* What needs to be done *
Wherever pictures occur in the entries below, leave them out and retype the rest exactly.

..........

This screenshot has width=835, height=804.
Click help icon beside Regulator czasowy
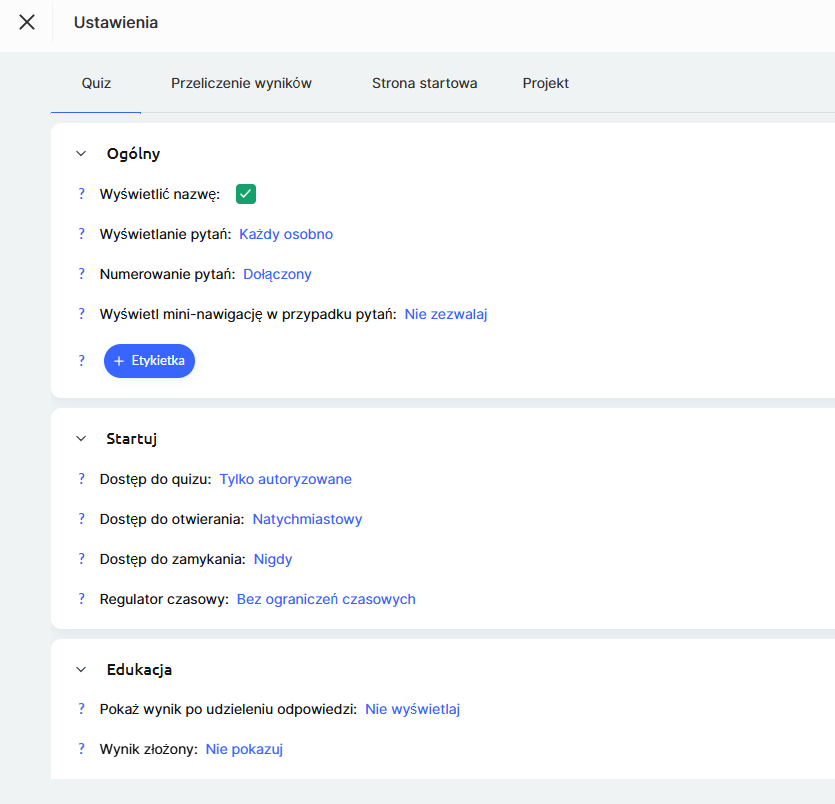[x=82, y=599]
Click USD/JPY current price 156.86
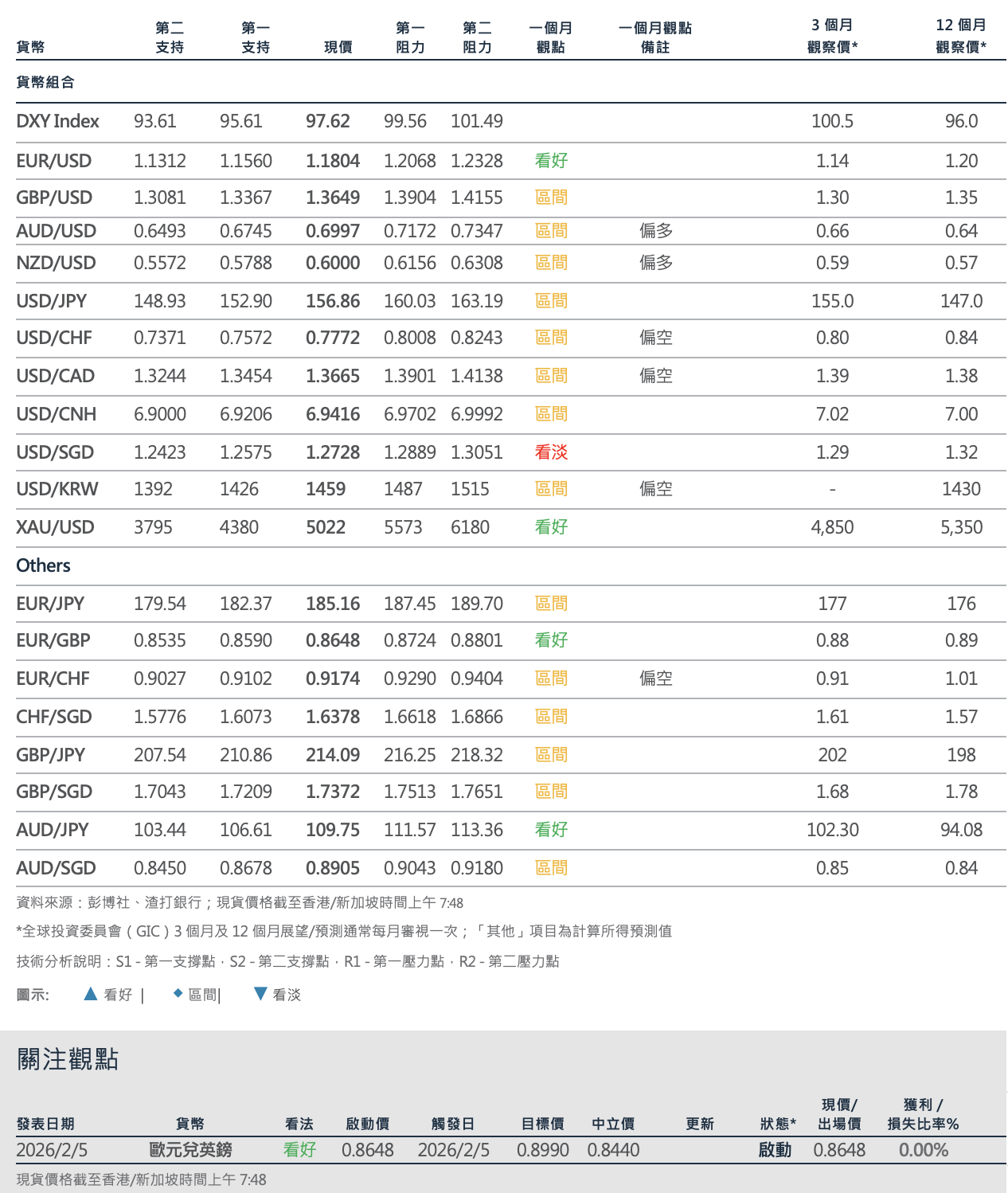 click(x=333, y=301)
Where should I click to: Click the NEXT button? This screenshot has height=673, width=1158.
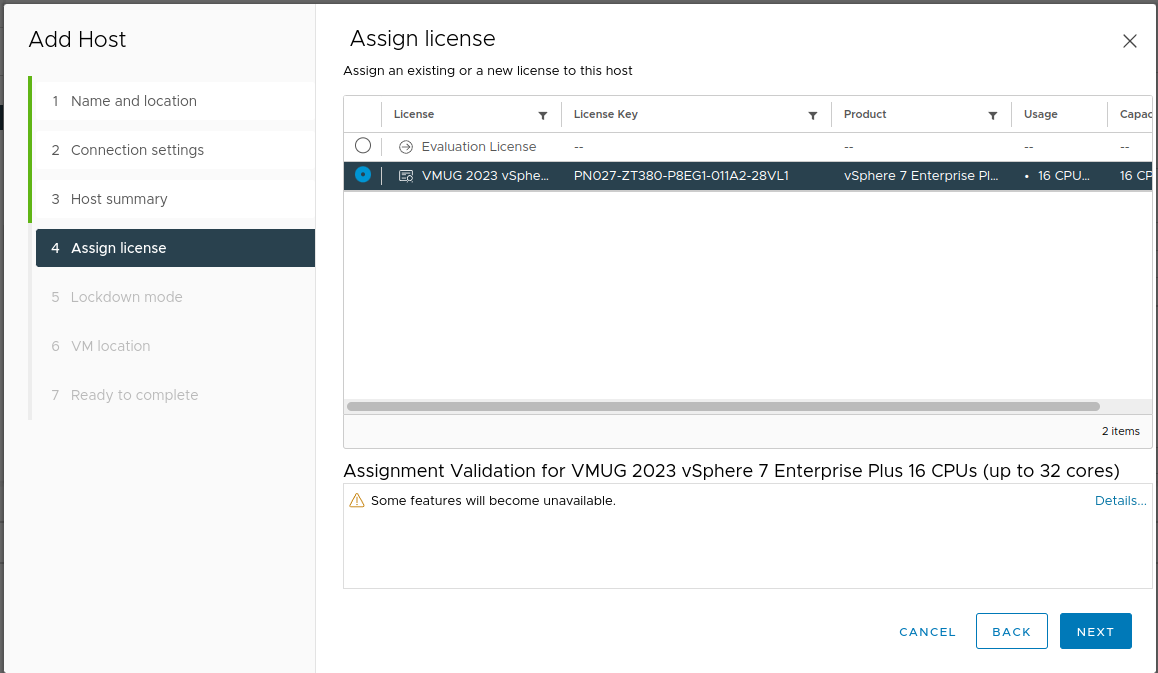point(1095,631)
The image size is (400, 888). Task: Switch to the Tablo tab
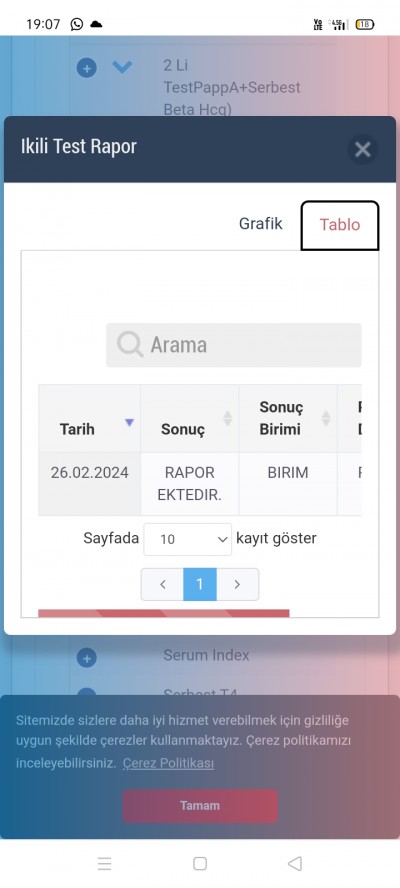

..........

* Solved problem *
This screenshot has width=835, height=804.
Click help icon beside Regulator czasowy
[x=82, y=599]
Click USD/JPY current price 156.86
 click(x=333, y=301)
Where should I click to: Click the NEXT button? This screenshot has height=673, width=1158.
point(1095,631)
The image size is (400, 888). Task: Switch to the Tablo tab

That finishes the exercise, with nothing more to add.